What Color Does it Look Like to You?

Colors, colors, colors....there are so many to enjoy.  I had to move my little rack of potted plants while the deck is being rebuilt and I may have found a spot for it I like just as well or better than where it use to be. My yellow pots caught my eye and it all begged to be photographed. Sometimes I see things and think I will come back and take a picture later, but then the wind  blows or the flowers pass.  So I grabbed my camera for this shot and then took it with me on my trip to the vegetable garden. I didn't get far before I took another photo.  Under the redwoods I pass a potted rose that sits in a little slice of light and it looks very red and lovely to me...

 It's just starting to rain and I have time only to pick a few strawberries and some kale.  On my way back to the cottage, I pick one of the red roses and discover that next to the red strawberries  

                     the roses  aren't really all as red as I usually see them to be...

Thinking about gradations of color and the glory of being able to see them, I  started reading a little bit about what is often called being "colorblind" but  is more accurately called color vision deficiencies.

 Excerpted from What is Colorblindness and the Different Types  
 People with normal cones and light sensitive pigment (trichromasy) are able to see all the different colors and subtle mixtures of them by using cones sensitive to one of three wavelength of light - red, green, and blue. A mild color deficiency is present when one or more of the three cones light sensitive pigments are not quite right and their peak sensitivity is  shifted (anomalous trichromasy -  includes protanomaly and deuteranomaly).  A more severe color deficiency is present when one or more of the cones light sensitive pigments is really wrong (dichromasy - includes protanopia and deuteranopia).
5% to 8% (depending on the study you quote) of the men and 0.5% of the women of the world are born colorblind. That's as high as one out of twelve men and one out of two hundred women. 

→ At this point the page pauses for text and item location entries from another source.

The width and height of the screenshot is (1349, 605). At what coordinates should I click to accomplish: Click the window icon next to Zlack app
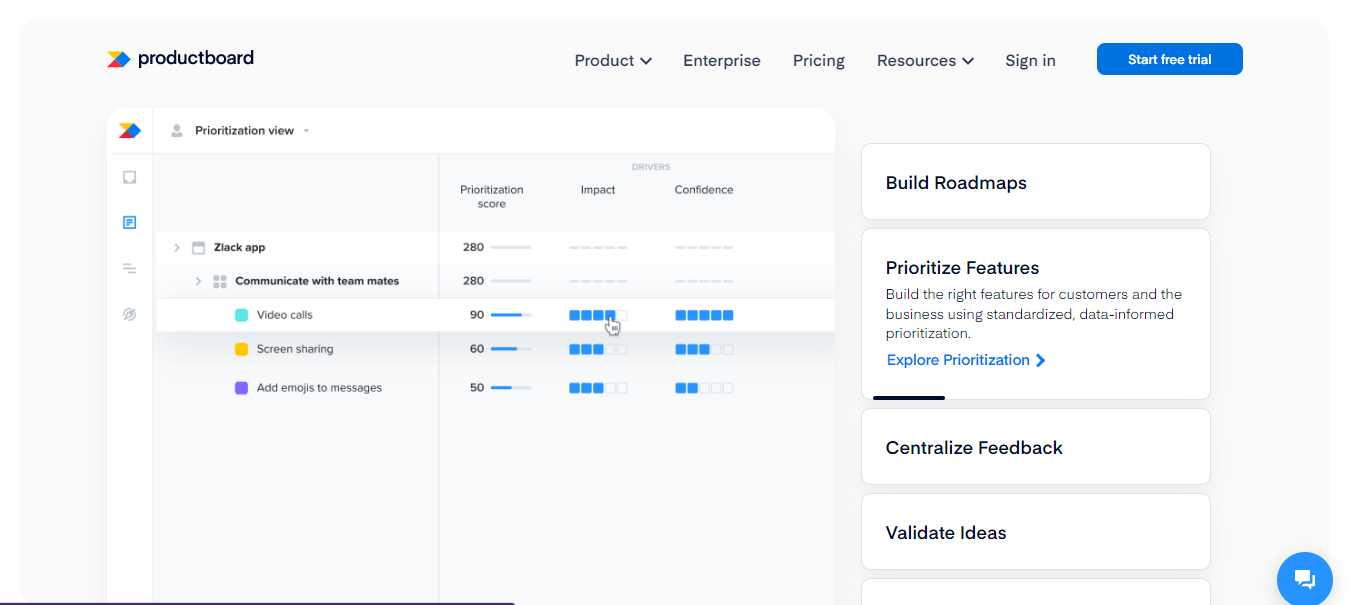click(x=198, y=247)
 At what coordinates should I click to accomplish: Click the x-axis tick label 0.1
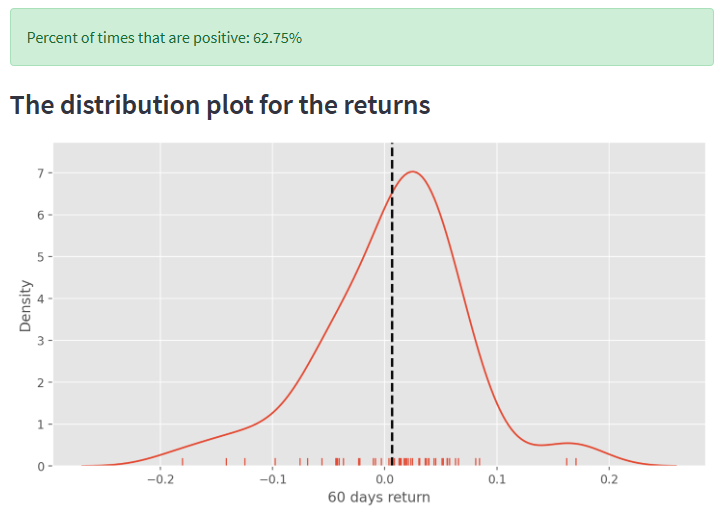[x=496, y=480]
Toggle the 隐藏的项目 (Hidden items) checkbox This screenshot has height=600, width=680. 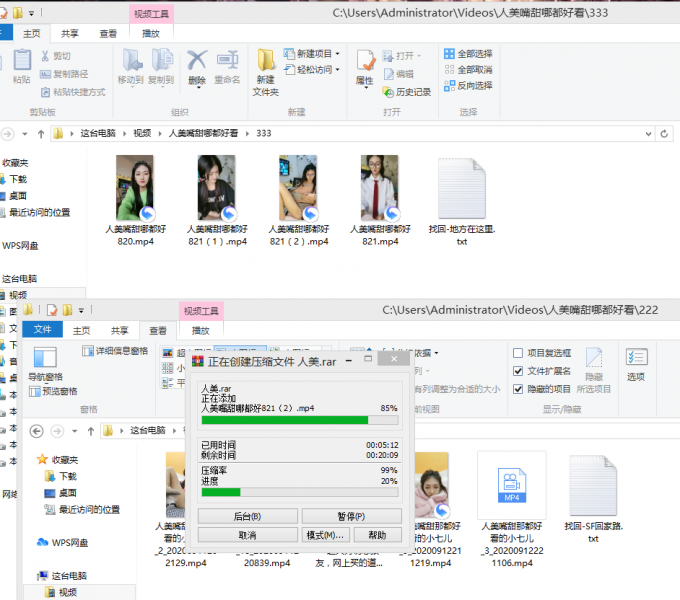[x=517, y=389]
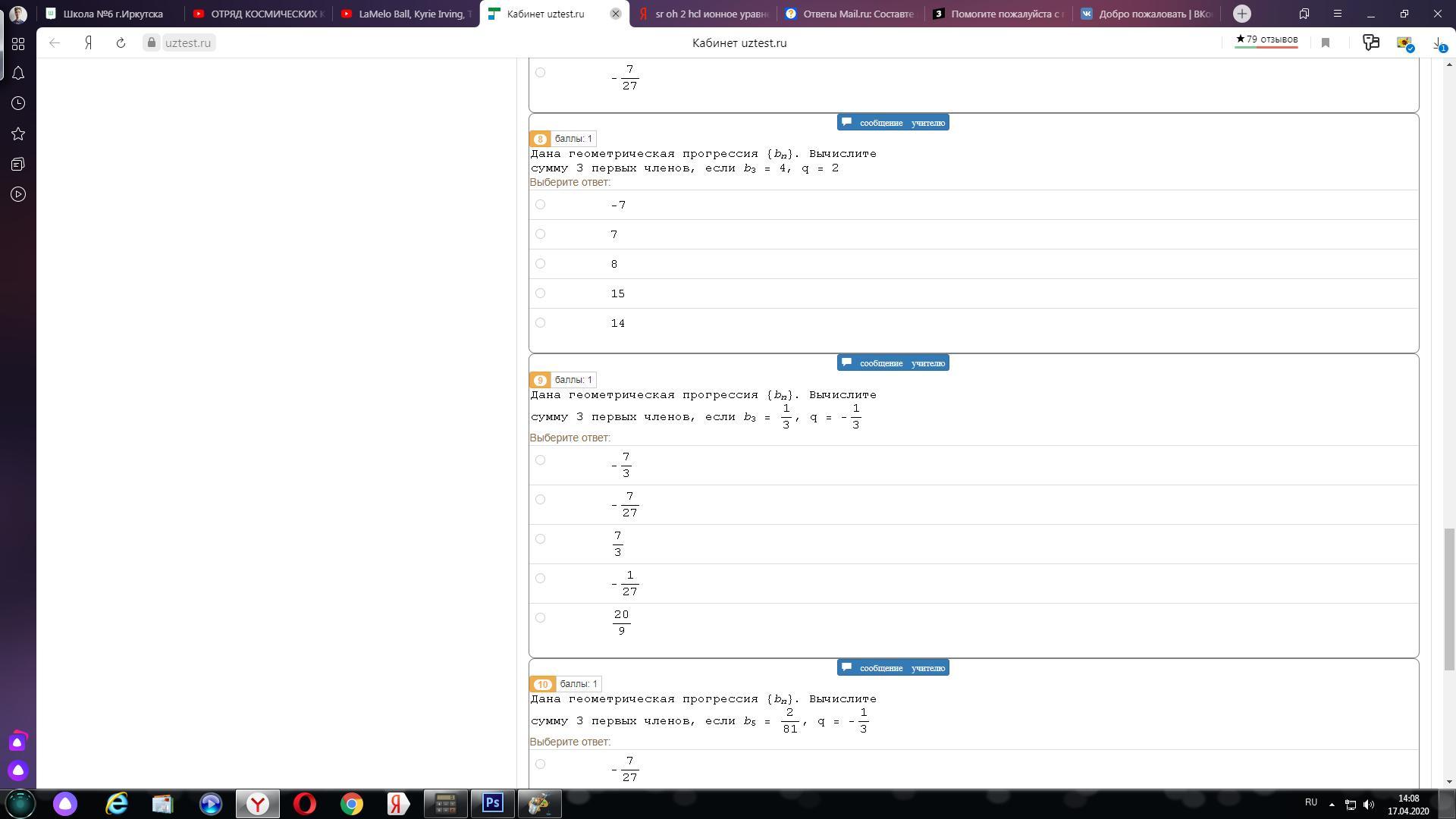Open a new browser tab

point(1241,14)
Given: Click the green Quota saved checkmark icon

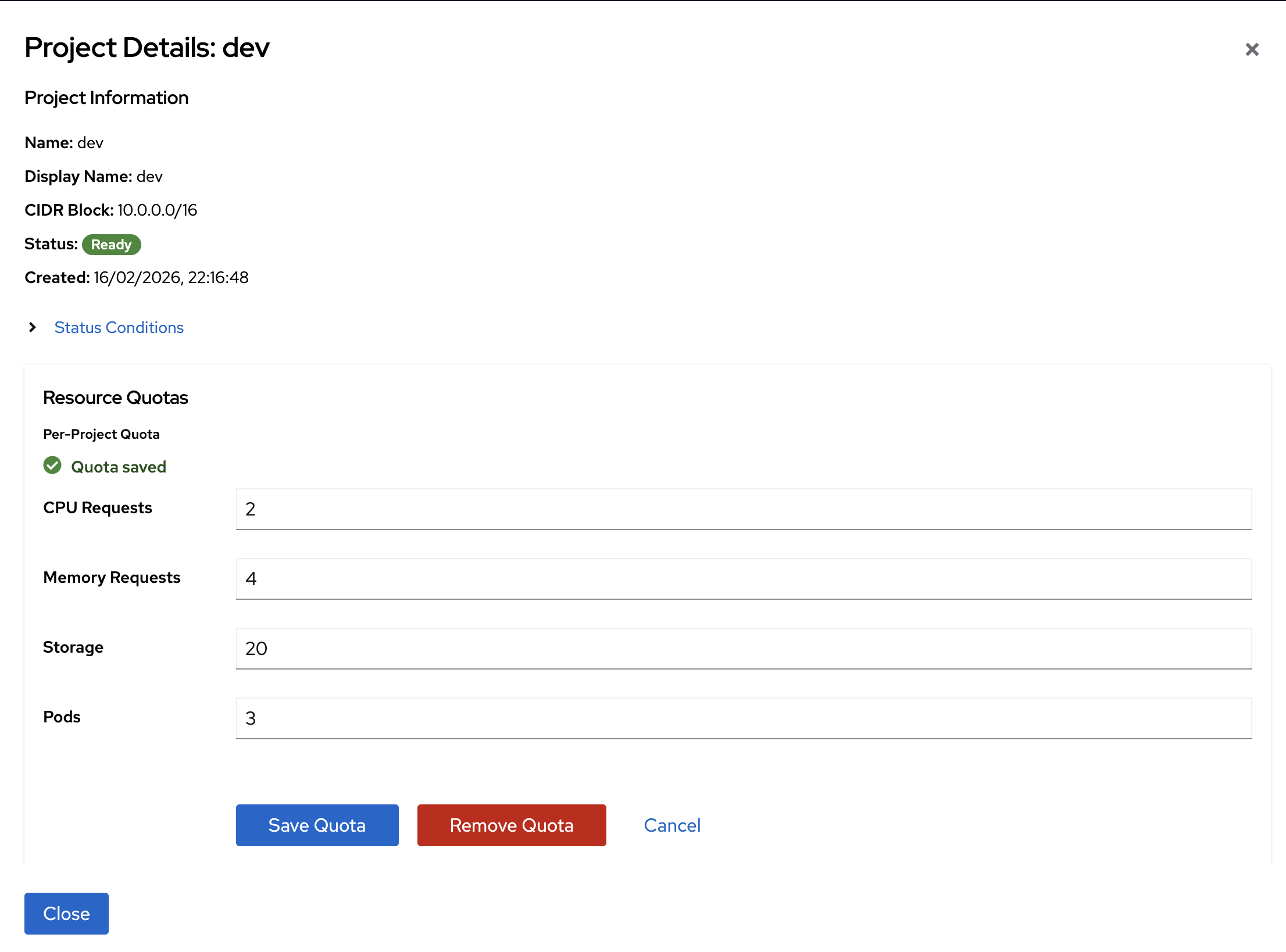Looking at the screenshot, I should click(52, 466).
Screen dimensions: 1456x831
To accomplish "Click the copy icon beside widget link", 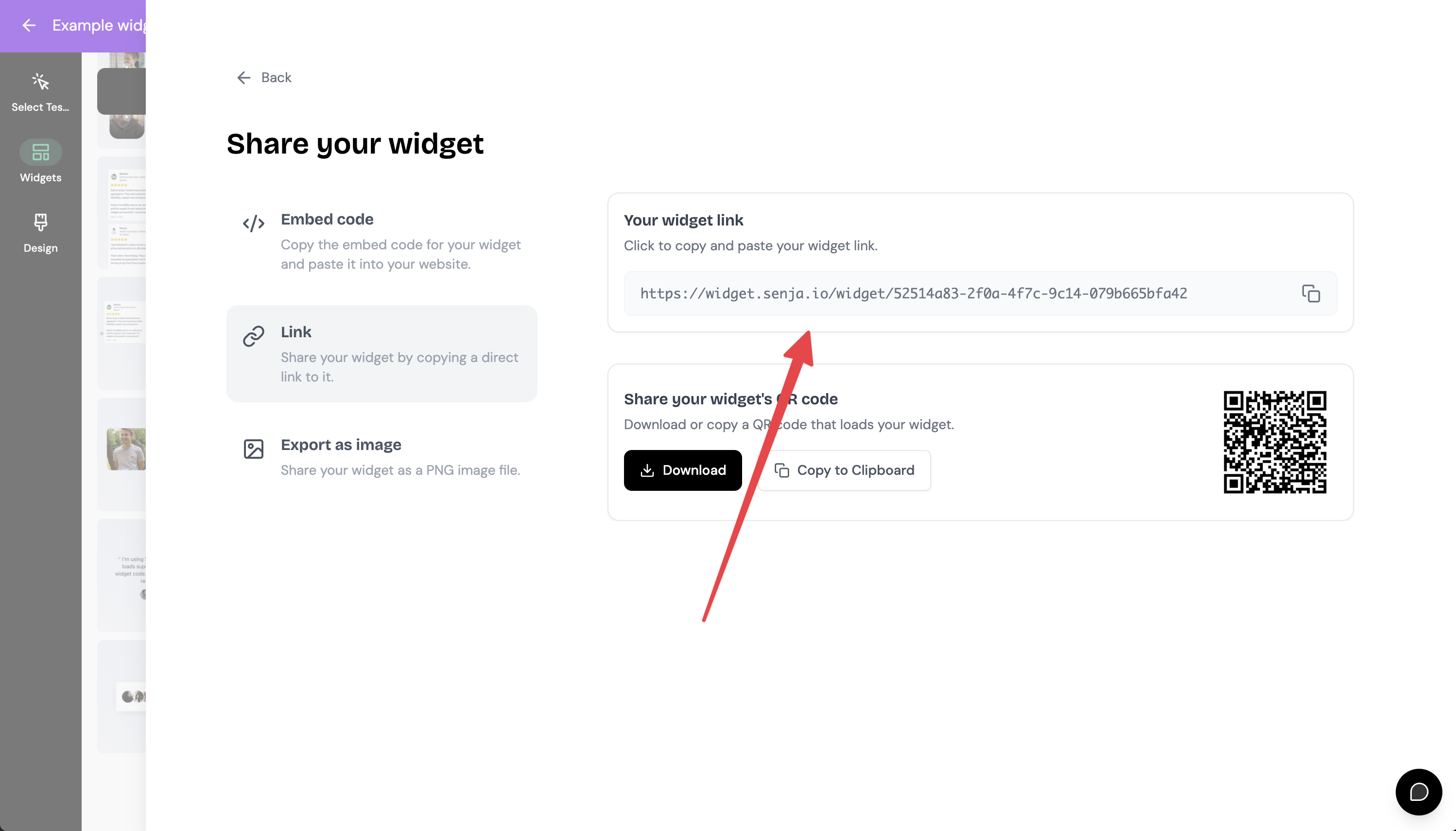I will (1311, 294).
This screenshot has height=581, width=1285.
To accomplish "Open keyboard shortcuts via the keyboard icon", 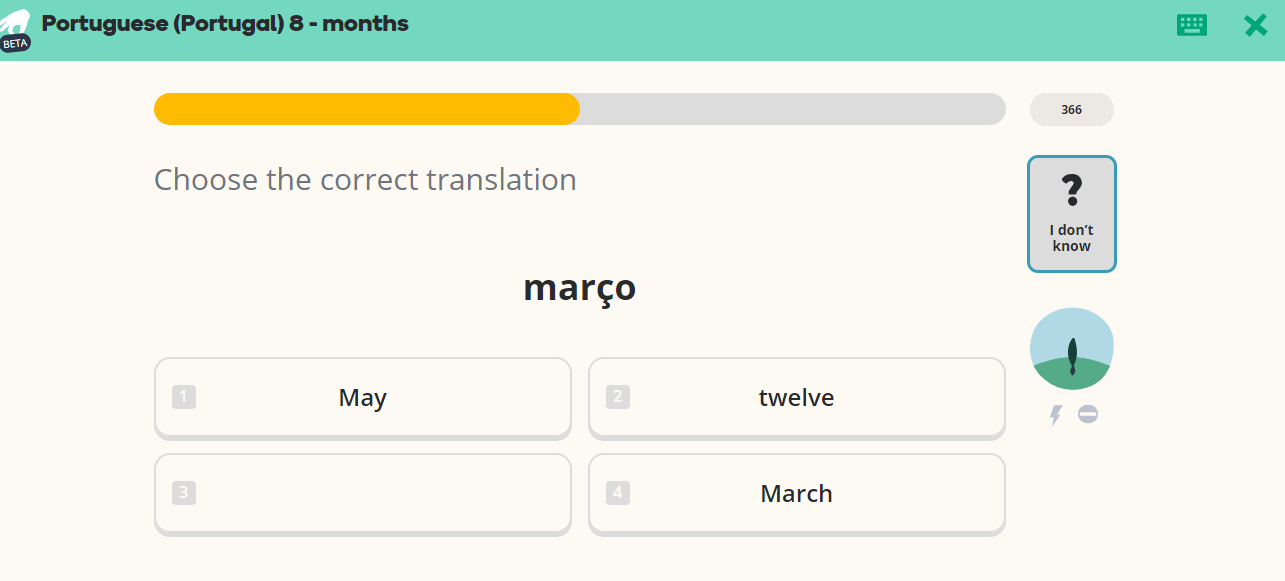I will (1192, 25).
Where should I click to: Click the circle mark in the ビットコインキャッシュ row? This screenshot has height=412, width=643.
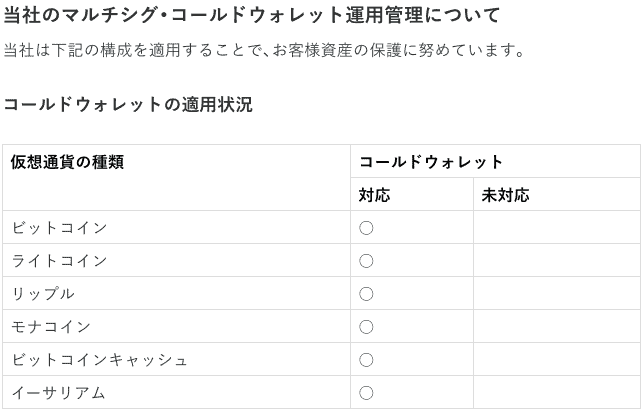point(366,360)
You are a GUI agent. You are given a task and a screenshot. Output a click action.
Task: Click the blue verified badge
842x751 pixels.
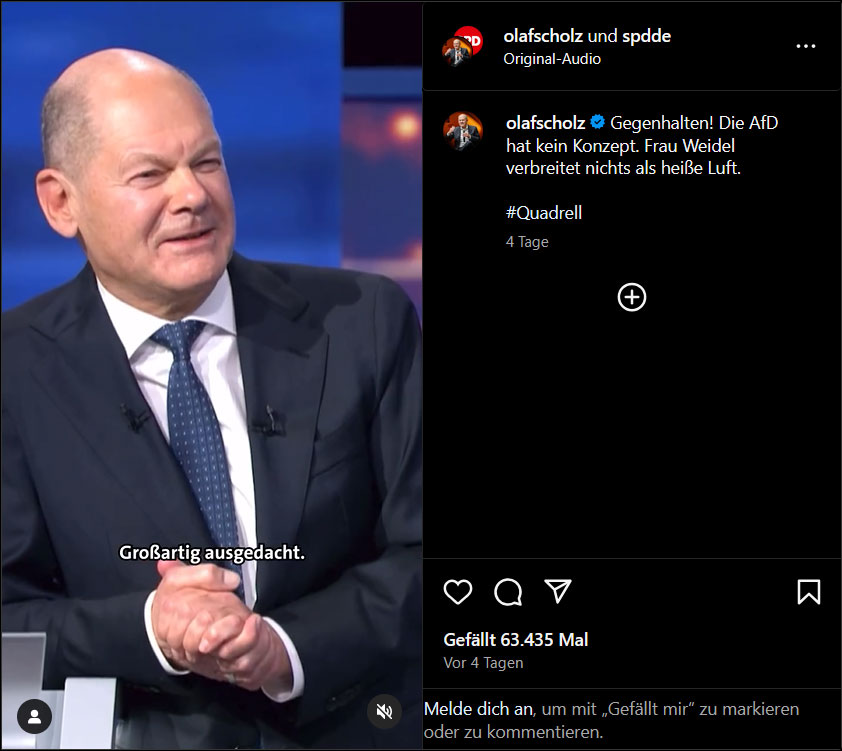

  And here is a link to a free on-line test.  Parents and teachers might find this website especially helpful as undiscovered vision deficiences can cause multiple difficulties for children .  

                                            The deck....the REDwood deck is coming along. Of course weather and time will turn this bright wood to some shade of gray like the old fence it abuts.

Well, I better go wash my kale and ponder its silvery blue green hues into some edible form.

'til next time then...

Post script:  If you read the early afternoon version of this post, it hadn't been edited for typos and "thinkos" by the man who finished the deck...while I was making kale chips...Next time I can wash the veggies outside, well if it isn't raining.



Love your outdoor sink, your yellow pot and the way you think.

Rachel Federman said...

Oh my I am so envious of this beautiful place you've created.